QUÉBEC, le 23 mars 2007 – Au cours de cette dernière semaine de campagne électorale, deux sujets sont venus susciter de sérieuses craintes au sein du Collectif pour un Québec sans pauvreté. Le premier concerne la volonté d’un parti de sortir 25 000 personnes de l’aide sociale. Le peu de détails sur le sujet et les déclarations contradictoires font craindre que l’on veuille davantage lutter contre les «pauvres» que contre la pauvreté. Le deuxième est la promesse d’un autre parti d’utiliser pour des baisses d’impôt la totalité des argents non rattachés à des programmes spécifiques, promis au Québec dans le dernier budget fédéral. Cette promesse nous priverait des moyens attendus depuis longtemps pour lutter contre la pauvreté. Ces deux orientations menacent l’atteinte de l’objectif de la Loi visant à lutter contre la pauvreté et l’exclusion sociale qui est de faire du Québec, d’ici 2013, l’une des nations industrialisée où il y a le moins de personnes pauvres.

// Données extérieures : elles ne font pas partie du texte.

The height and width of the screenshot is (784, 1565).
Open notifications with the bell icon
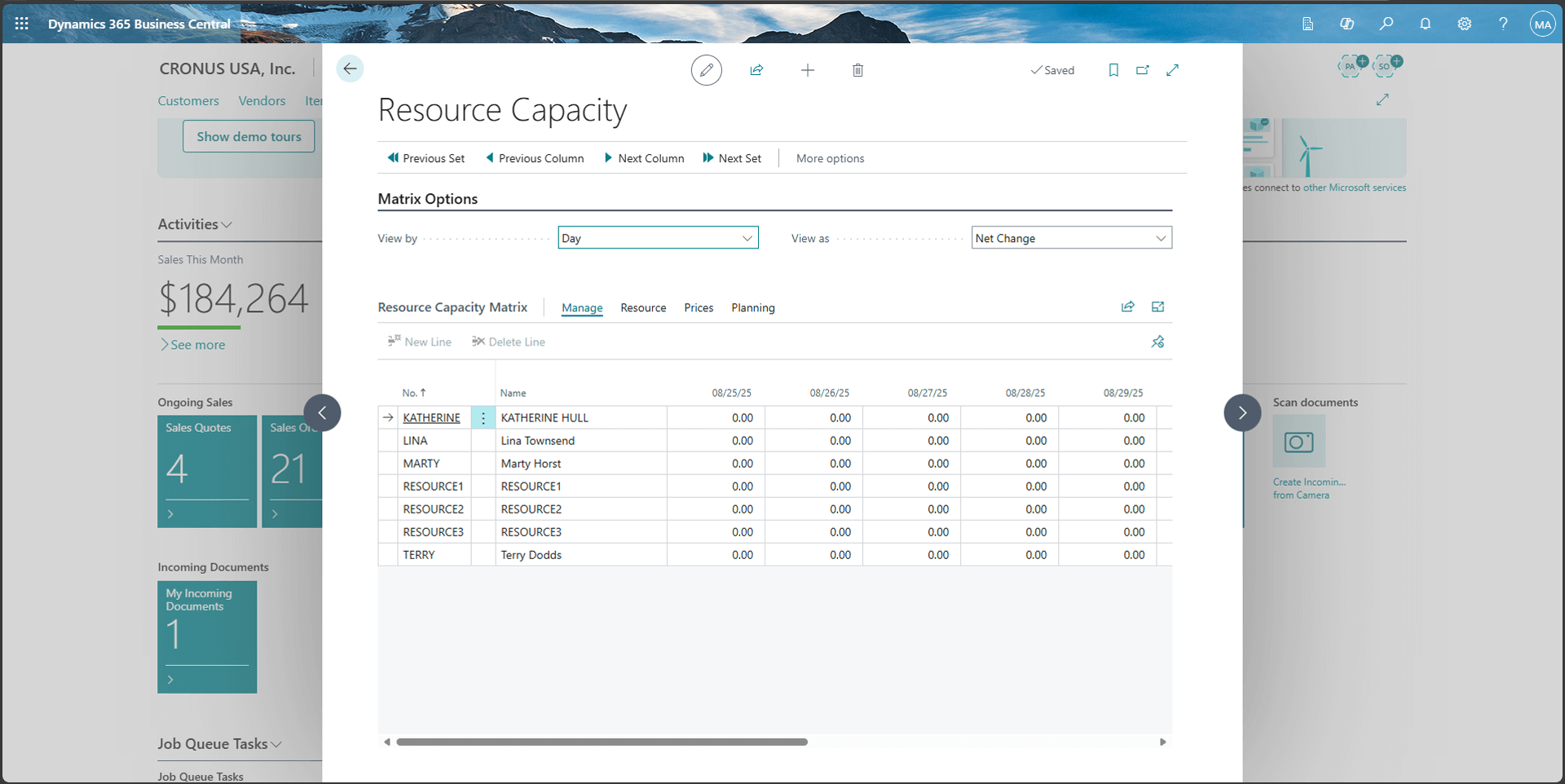pos(1425,24)
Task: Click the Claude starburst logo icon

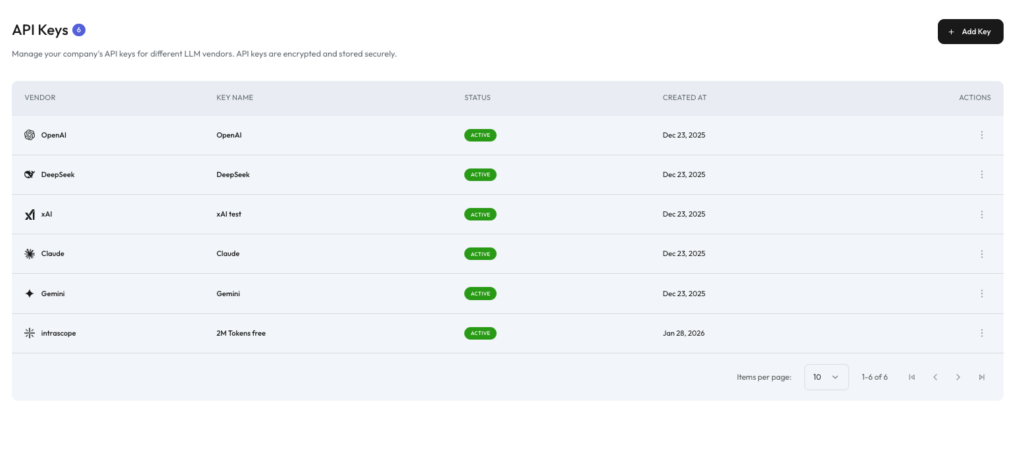Action: (x=30, y=254)
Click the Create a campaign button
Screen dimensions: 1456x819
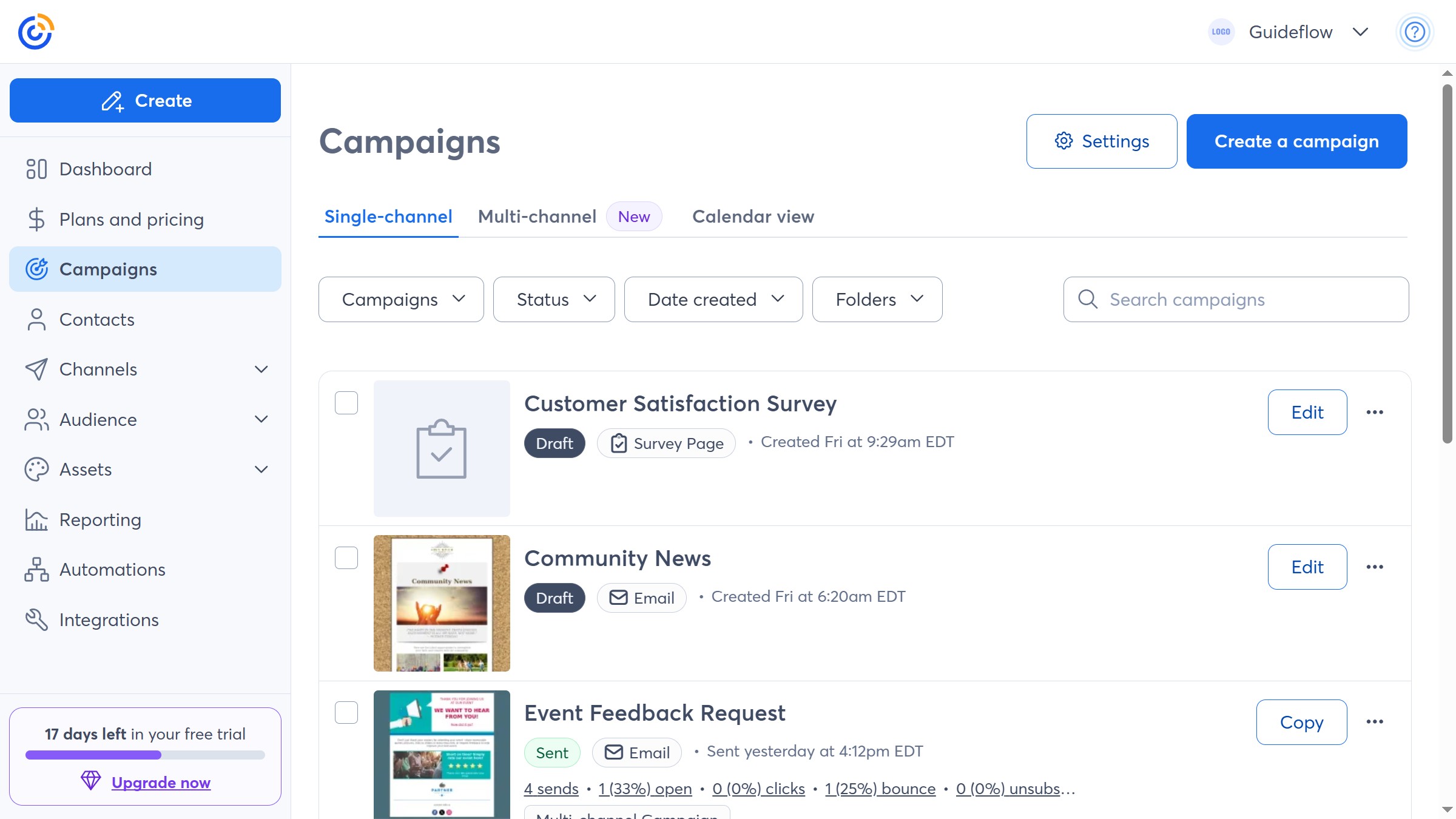pyautogui.click(x=1296, y=141)
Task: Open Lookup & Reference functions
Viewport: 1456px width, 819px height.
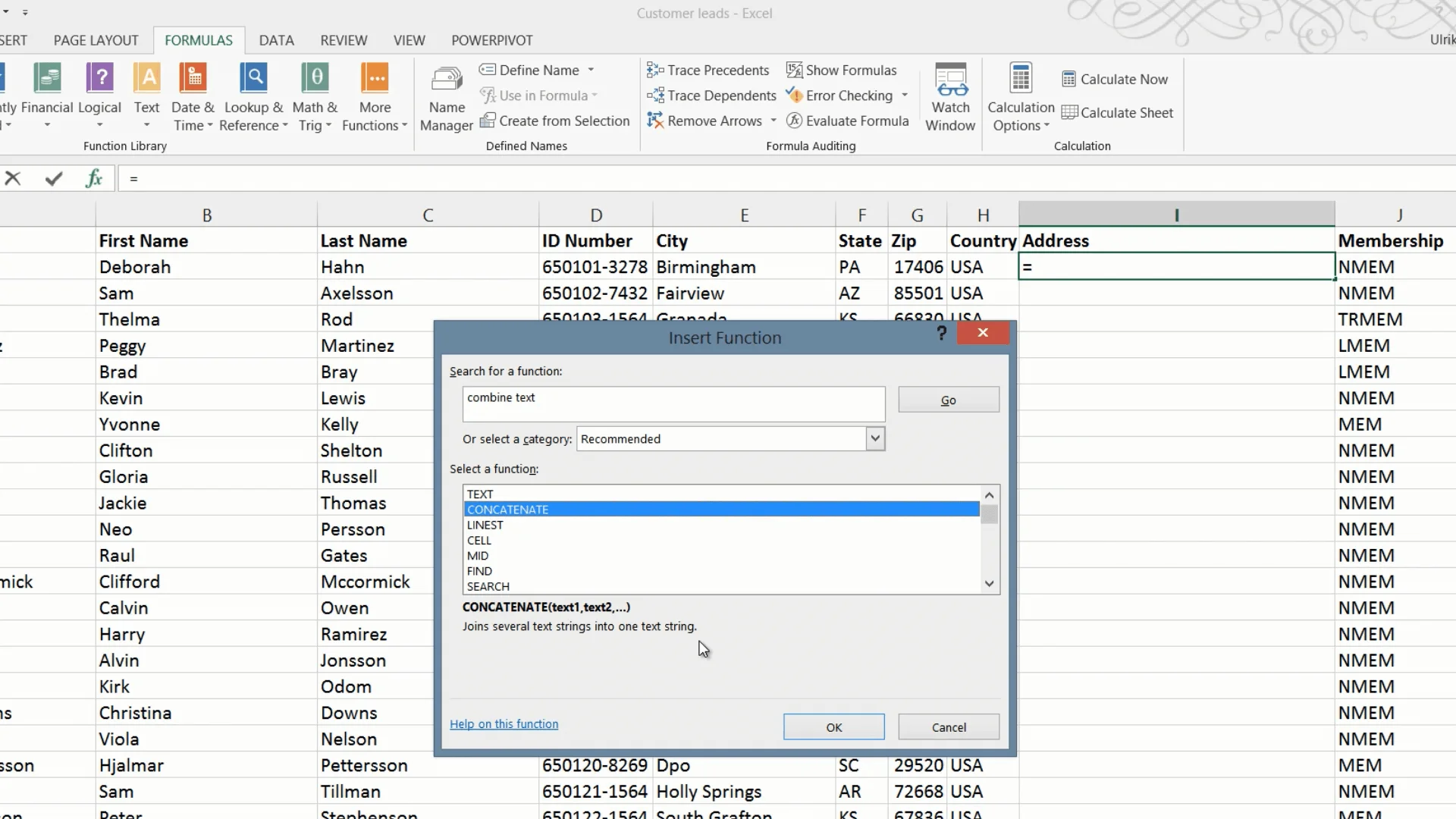Action: 253,96
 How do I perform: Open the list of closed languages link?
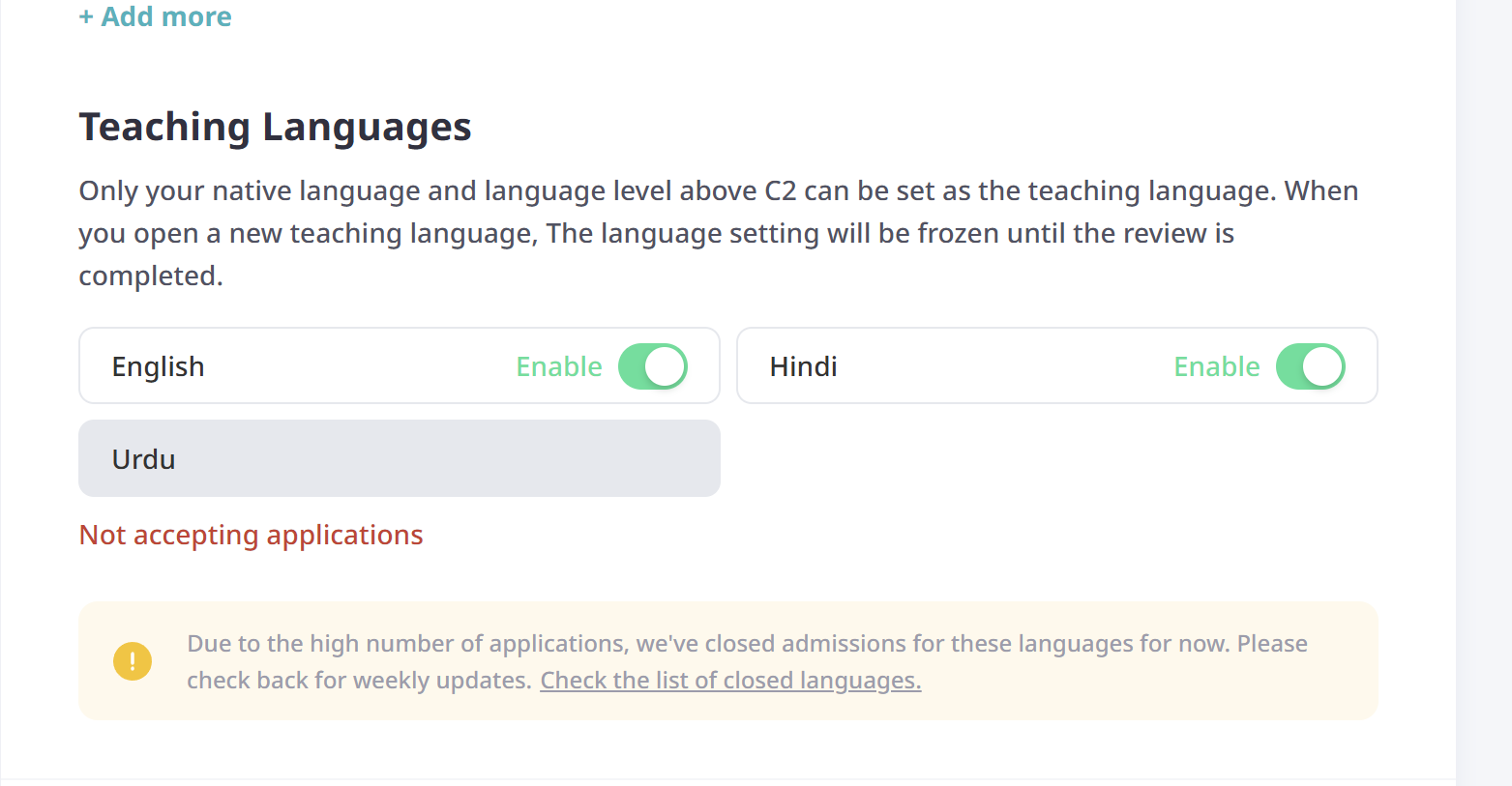730,681
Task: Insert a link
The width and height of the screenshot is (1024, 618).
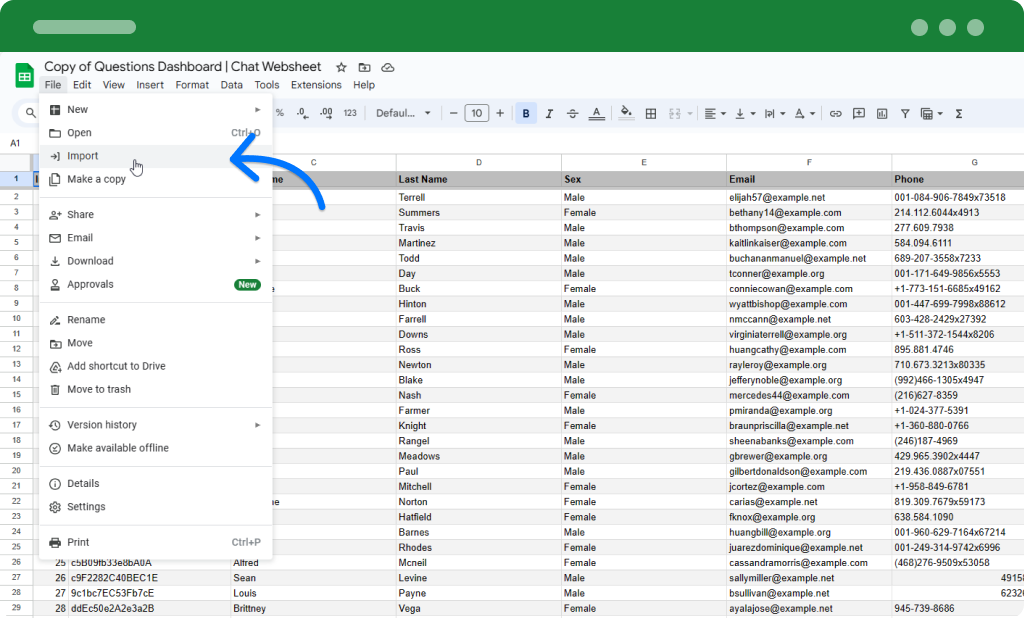Action: coord(834,113)
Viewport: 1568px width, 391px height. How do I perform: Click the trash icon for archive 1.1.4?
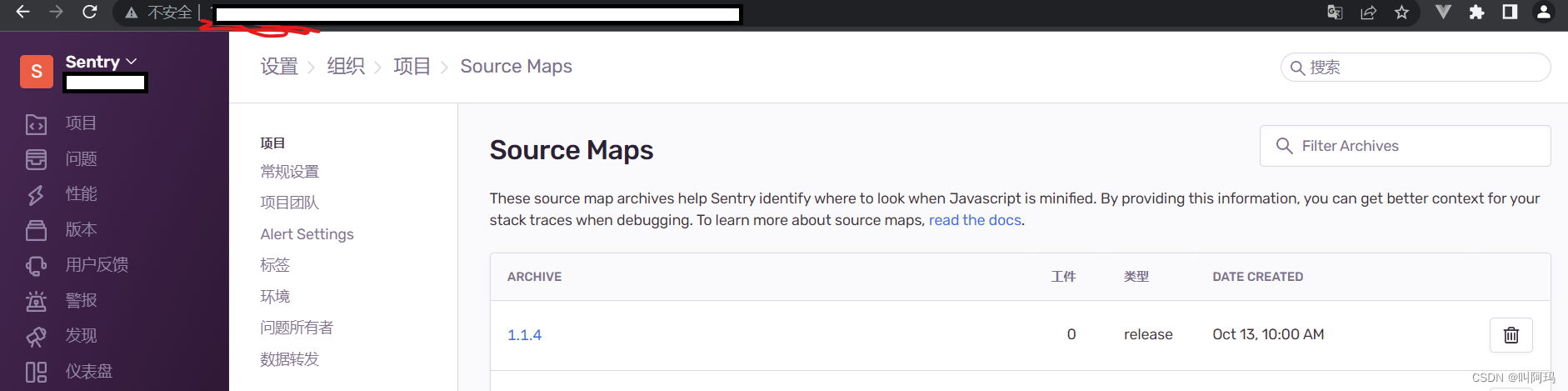[x=1511, y=335]
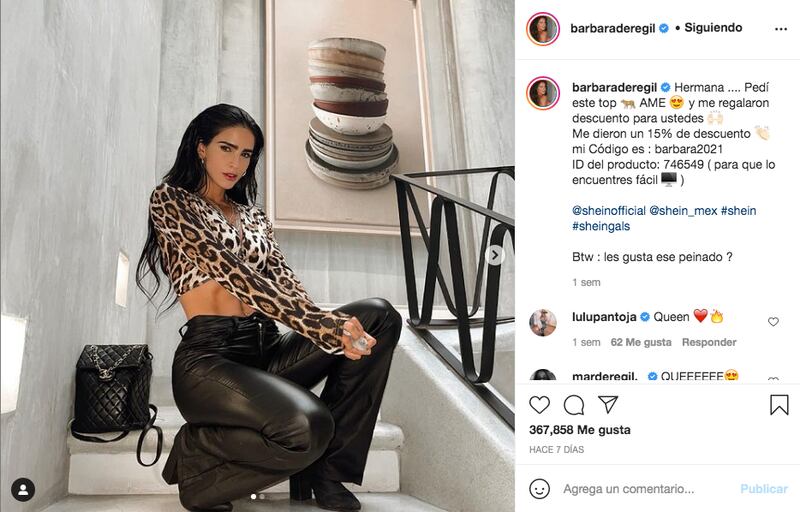This screenshot has width=800, height=512.
Task: Like lulupantoja's comment heart
Action: pos(773,322)
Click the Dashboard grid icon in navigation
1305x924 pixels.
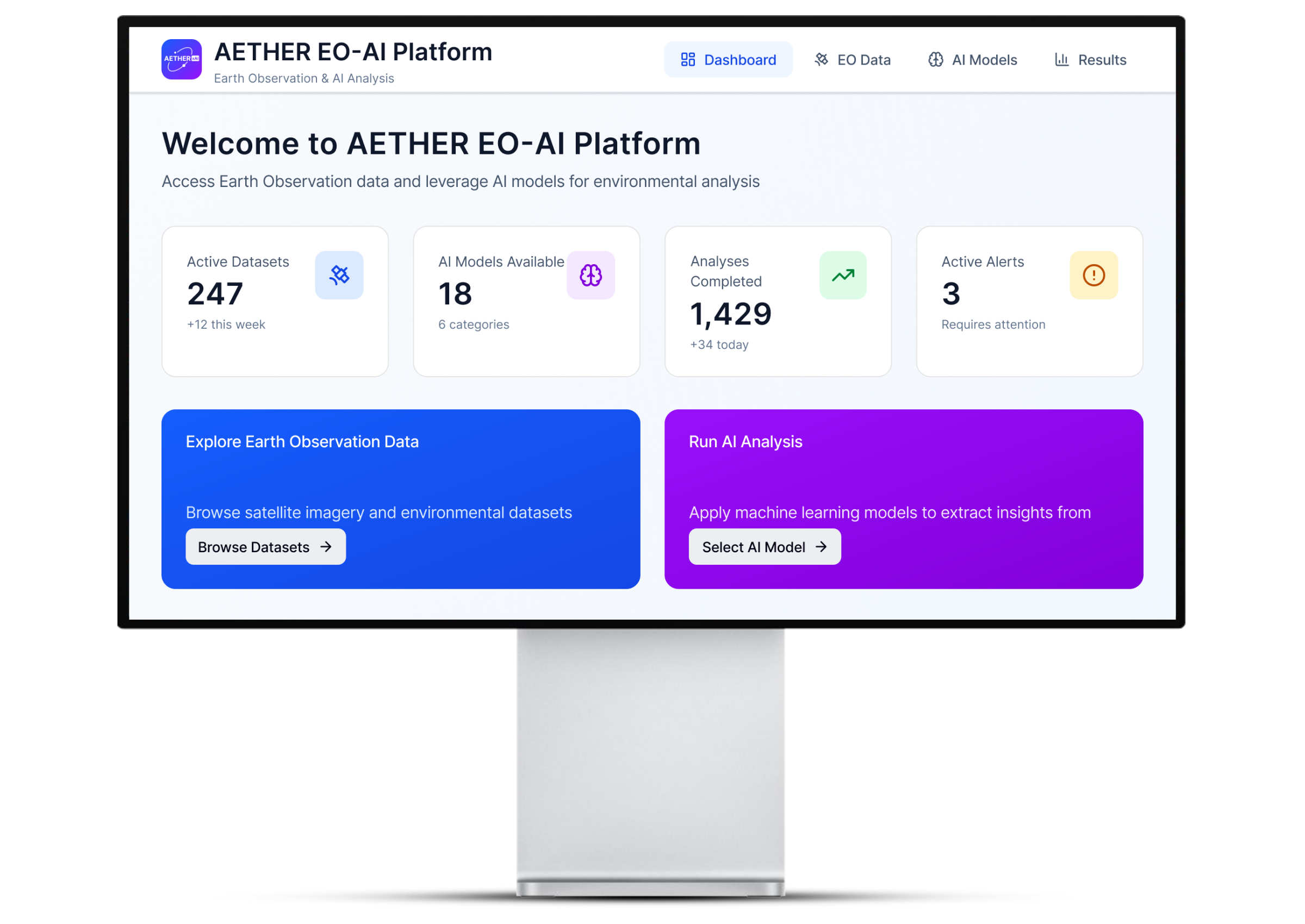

Le Collectif souhaite depuis longtemps que toutes les personnes qui veulent retourner sur le marché de l’emploi ou aux études puissent avoir accès à des mesures. Déjà amputés au cours des années ‘90, les fonds du Québec consacrés à l’aide à l’emploi ont diminué de 16.6% depuis 2000. Les personnes à l’aide sociale jugées aptes au travail sont de plus en plus éloignées du marché du travail. En effet leurs conditions de vie, qui ne permettent pas de couvrir leurs besoins essentiels, ont contribué à détériorer leur santé et à les éloigner davantage du marché de l’emploi. En conséquence, les mesures dont elles auraient besoin sont des mesures à long terme, donc plus coûteuses. L’ADQ prétend remettre les personnes au travail mais ne prévoit pas de budget supplémentaire pour la formation ni d’amélioration des conditions de travail au bas de l’échelle. Au contraire, il prévoit même faire des économies de 175 M$ dans le budget d’aide sociale! Les coupures de budget, la volonté du chef de parti de l’ADQ de serrer la vis aux prestataires d’aide sociale et l’absence d’engagement concernant la lutte à la pauvreté font craindre le pire sur les intentions réelles de ce parti.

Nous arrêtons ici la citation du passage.